Search code examples
regexperlawkbackslasheol

Multi platform script perl or awk


I am trying to match records in following format:

(-,username,domain1.co.uk)\
(-,username,domain2.co.uk)

either awk or perl must be used. I am using cygwin and wrote following code which works and matches both above entries:

awk 'BEGIN {musr="(-,username,[^)]+.co.uk)"} {if ($0~musr) print $0}' netgroup

But if I try to modify this regexp to be more specific the output is nothing:

1st: match record then last backslash and then match newline:

"(-,username,[^)]+.co.uk)\\$"

2nd: match new line immediatelly after record without backslash:

"(-,username,[^)]+.co.uk)$"

So I decided to rewrite script into perl, hoping that perl can deal with backslashes and end of line symbols. For this purpose I used a2p this way:

echo  'BEGIN {musr="(-,username,[^)]+.co.uk)"} {if ($0~musr) print $0}' | a2p.exe 
#!/usr/bin/perl
eval 'exec /usr/bin/perl -S $0 ${1+"$@"}'
    if $running_under_some_shell;
                        # this emulates #! processing on NIH machines.
                        # (remove #! line above if indigestible)

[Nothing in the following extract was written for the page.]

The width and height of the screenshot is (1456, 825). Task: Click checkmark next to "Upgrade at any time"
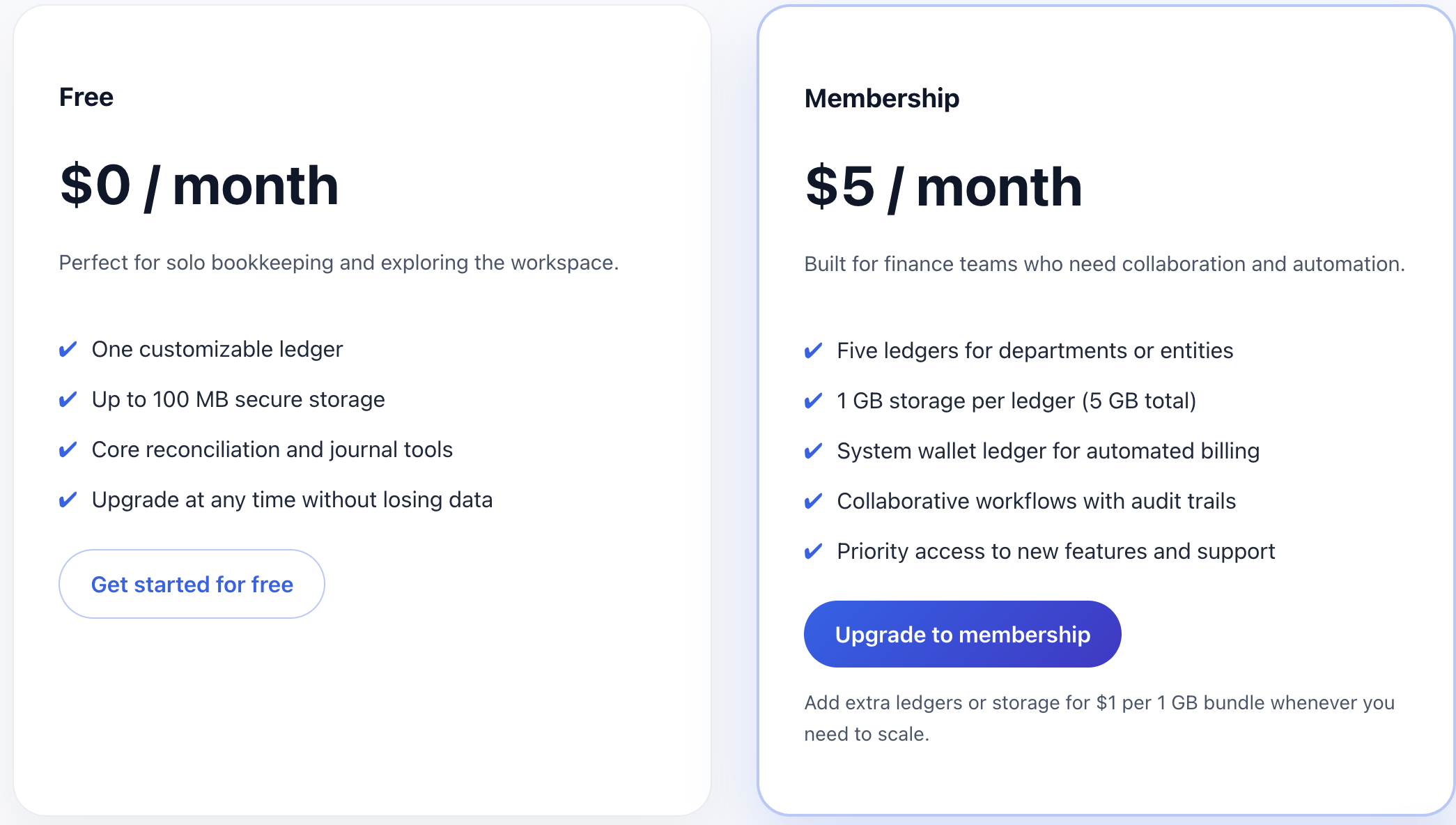click(68, 500)
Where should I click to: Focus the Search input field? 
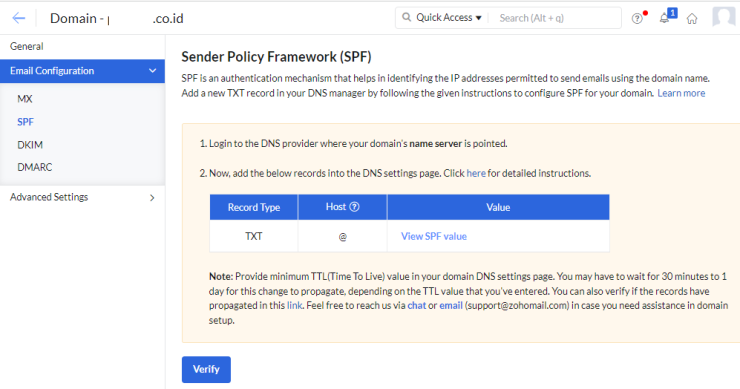(557, 18)
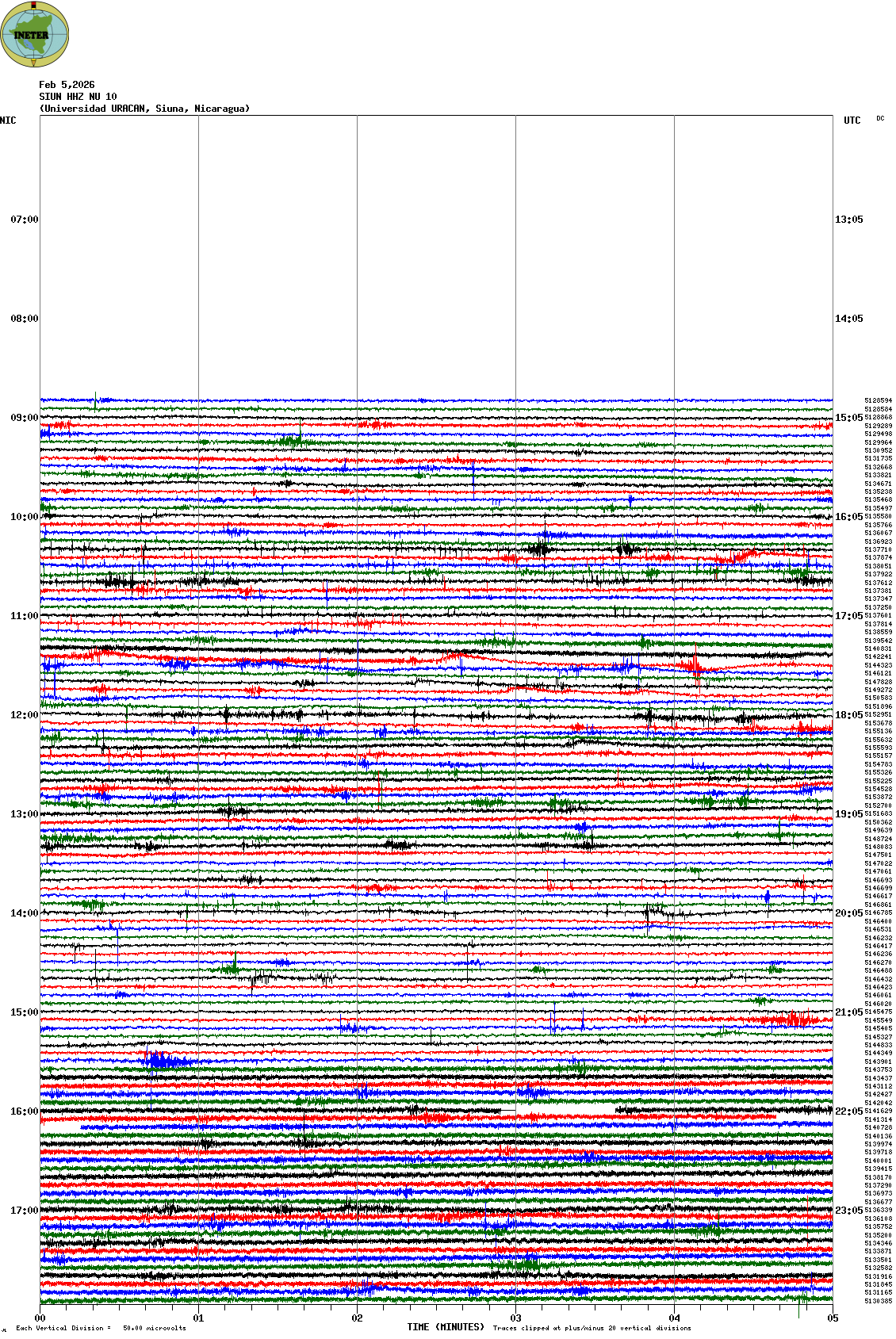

eval '$'.$1.'$2;' while $ARGV[0] =~ /^([A-Za-z_0-9]+=)(.*)/ && shift;
                        # process any FOO=bar switches

$, = ' ';               # set output field separator
$\ = "\n";              # set output record separator

$musr = '(-,username,[^)]+.co.uk)';

while (<>) {
    chomp;      # strip record separator
    if ($_ =~ $musr) {
        print $_;
    }
}

This generated perl script also matches both entries, however if I try modify this script to more specific I get the following errors:

1st:

$musr = "(-,username,[^)]+.co.uk)\\";
Trailing \ in regex m/(-,username,[^)]+.co.uk)\/ at perlmatch.pl line 18, <> line 1.

2nd:

$musr = "(-,username,[^)]+.co.uk)$";
Final $ should be \$ or $name at perlmatch.pl line 14, within string
syntax error at perlmatch.pl line 14, near "= "(-,username,[^)]+.co.uk)$""
Execution of perlmatch.pl aborted due to compilation errors.

3rd:

$musr = "(-,username,[^)]+.co.uk)\$";
[the output is nothing]

What I am doing wrong ? My question is also pointing to fact that if somebody needs to use script on several platforms (aix, solaris, linux) than using perl should be better approach that dealing with (non)GNU utils and various (g|n)awk versions etc. Regards


Solution

  • Your problems arise from string quoting in Perl.

    $musr = "(-,username,[^)]+.co.uk)\\"; replaces \\ with a single backslash when the string is created. But you would need to pass two backslashes to the regex. So you would have to put four in when you create the string.

    $musr = "(-,username,[^)]+.co.uk)$"; tries to perform variable interpolation within the string.

    In addition, parentheses should be escaped, as John Kugelman noted.

    The solution is to use Perl's built-in delimiters for regular expressions, rather than normal quoted strings. The simple way is to put it right into your loop:

    while (<>) {
        chomp;      # strip record separator
        if ($_ =~ /\(-,username,[^)]+.co.uk\)$/) {
            print $_;
        }
    }
    

    If you do need to put the pattern into a variable first, use the special qr// operator.

    my $musr = qr/\(-,username,[^)]+.co.uk\)$/;
    while (<>) {
        chomp;      # strip record separator
        if ($_ =~ $musr) {
            print $_;
        }
    }